Supplied passage:
Wednesday, August 14, 2019

Early Contact between the Ofo and the Sioux

So a while back I was reading through some of the archives of the Siouan Mailing List, which is/was one of the best things on the internet, but has since (apparently?) died off because I guess now people use Facebook or something.  But while it lasted it was great, because it was like being a fly on the wall during conversations between all of the big names in Americanist linguistics: people like Ives Goddard and Marianne Mithun, as well as a few people who are no longer around: Wallace Chafe, Blair Rudes, Robert Rankin.  We shall not see their like again.

But something caught my eye when I saw a post that included the following table, showing the reflexes of two similar but distinct roots in the Siouan languages:

(The same table was published in Oliverio & Rankin 2003.  I've overwritten the Biloxi entry and replaced it with the orthography given in Kaufman 2011.)

Data excerpt:
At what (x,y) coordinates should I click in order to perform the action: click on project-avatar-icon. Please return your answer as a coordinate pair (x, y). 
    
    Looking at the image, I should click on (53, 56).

Task set:
• 1. In the Ofo and Sioux post, switch "Facebook" to "Twitter" and write out again the part that opens with the words "So a while back" and closes with "their like again.".
• 2. Sum up the Ofo and Sioux post in two sentences.

Your responses:
• 1.
So a while back I was reading through some of the archives of the Siouan Mailing List, which is/was one of the best things on the internet, but has since (apparently?) died off because I guess now people use Twitter or something.  But while it lasted it was great, because it was like being a fly on the wall during conversations between all of the big names in Americanist linguistics: people like Ives Goddard and Marianne Mithun, as well as a few people who are no longer around: Wallace Chafe, Blair Rudes, Robert Rankin.  We shall not see their like again.

• 2. The writer was reading the archives of the Siouan Mailing List, an apparently defunct forum where major figures in Americanist linguistics such as Ives Goddard, Marianne Mithun, Wallace Chafe, Blair Rudes and Robert Rankin held conversations. One post there caught the writer's eye because it included a table, also published in Oliverio & Rankin 2003, that shows the reflexes of two similar but distinct roots in the Siouan languages, and the writer has replaced its Biloxi entry with the orthography given in Kaufman 2011.